Light requirements Full sun to part shade.

Planting Space 12 to 18 inches apart.

Soil requirements Plants thrive in rich, moist but well-drained soil with a pH of 6.2 to 6.8. Work organic matter into soil before planting to add fertility and improve moisture retention. In containers, use premium quality potting soil.

Water requirements Keep soil consistently moist. Apply mulch to keep soil cool. The combination of cool and moist soil postpones flowering and helps plants produce leafy growth longer.

Frost-fighting plan Cilantro prefers cool weather. Established plants withstand a few hard frosts in autumn. However, use a frost blanket to protect newly planted seedlings from frosts.

Growing tip Tuck cilantro where it can self-sow. Volunteers can pop up in fall from spring plantings or in spring from fall plantings.

Harvesting Pick leaves early in the growing season when plants are short, and again when leafy stems stretch as plants mature. Snip individual leaves or leafy stems close to the ground. Never harvest more than one-third of the plant.

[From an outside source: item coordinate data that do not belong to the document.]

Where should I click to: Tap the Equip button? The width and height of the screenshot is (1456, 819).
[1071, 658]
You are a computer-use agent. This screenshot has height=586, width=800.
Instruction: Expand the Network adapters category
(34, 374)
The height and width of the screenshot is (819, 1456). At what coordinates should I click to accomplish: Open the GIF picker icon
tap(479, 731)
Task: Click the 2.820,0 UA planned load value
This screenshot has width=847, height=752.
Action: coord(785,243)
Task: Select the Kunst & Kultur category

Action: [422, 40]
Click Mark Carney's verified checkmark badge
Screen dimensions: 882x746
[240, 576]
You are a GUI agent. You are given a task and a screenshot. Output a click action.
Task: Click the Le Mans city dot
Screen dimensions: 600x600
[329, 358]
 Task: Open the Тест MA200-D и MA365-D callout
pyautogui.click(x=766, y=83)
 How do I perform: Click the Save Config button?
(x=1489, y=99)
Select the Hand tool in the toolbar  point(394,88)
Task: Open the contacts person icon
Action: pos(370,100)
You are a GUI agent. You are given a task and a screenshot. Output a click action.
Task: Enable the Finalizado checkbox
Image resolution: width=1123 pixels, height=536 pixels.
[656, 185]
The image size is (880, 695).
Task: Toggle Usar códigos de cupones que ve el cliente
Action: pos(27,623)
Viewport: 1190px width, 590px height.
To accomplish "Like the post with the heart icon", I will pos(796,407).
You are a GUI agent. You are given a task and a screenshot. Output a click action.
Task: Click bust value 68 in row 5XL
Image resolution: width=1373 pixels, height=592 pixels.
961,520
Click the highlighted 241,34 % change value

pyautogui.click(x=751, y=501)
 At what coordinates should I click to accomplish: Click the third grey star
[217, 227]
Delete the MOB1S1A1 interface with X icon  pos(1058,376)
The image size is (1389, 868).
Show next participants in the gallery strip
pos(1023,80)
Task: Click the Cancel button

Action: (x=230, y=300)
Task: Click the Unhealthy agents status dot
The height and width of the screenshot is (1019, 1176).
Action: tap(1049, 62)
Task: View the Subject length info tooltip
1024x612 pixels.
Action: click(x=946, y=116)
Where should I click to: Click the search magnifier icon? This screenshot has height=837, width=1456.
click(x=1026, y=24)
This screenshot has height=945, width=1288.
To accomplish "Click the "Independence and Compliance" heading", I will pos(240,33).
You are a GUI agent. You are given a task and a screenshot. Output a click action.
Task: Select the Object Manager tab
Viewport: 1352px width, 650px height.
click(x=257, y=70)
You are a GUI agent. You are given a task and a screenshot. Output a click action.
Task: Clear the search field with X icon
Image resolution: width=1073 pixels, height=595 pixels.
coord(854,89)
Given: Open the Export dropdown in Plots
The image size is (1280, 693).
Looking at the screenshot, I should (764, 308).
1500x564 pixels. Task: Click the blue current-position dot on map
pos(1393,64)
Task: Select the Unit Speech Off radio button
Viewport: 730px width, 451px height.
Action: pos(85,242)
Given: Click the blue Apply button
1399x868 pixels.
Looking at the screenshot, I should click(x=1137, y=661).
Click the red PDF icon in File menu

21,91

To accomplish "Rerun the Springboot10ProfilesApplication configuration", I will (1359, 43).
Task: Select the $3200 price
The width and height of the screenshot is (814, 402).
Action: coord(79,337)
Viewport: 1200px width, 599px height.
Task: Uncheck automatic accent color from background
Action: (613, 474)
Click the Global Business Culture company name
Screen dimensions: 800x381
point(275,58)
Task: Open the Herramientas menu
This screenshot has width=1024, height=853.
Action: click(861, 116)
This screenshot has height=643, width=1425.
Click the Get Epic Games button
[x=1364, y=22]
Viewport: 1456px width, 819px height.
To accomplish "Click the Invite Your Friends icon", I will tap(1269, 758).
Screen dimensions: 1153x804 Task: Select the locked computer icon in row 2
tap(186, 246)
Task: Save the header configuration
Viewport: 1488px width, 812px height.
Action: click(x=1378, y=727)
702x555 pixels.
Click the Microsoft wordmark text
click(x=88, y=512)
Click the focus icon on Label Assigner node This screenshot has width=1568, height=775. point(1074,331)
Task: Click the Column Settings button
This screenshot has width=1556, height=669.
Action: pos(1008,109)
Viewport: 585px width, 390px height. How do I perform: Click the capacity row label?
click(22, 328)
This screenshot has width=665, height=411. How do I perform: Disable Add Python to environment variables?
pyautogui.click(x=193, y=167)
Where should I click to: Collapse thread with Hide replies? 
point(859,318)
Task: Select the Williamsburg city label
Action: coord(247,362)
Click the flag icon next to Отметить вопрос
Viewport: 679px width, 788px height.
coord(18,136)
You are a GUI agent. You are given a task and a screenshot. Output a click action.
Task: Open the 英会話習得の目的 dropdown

Storage Cut cilantro stems and place in water like a fresh bouquet. Remove any leaves below the water line, and slip a plastic bag over leaves. Place the jar in the refrigerator. Change the water regularly. Stems will last at least 3 weeks. You can also wrap stems in a barely damp paper towel and tuck into a loosely closed plastic bag or container. Store in the refrigerator and use within 7 to 10 days.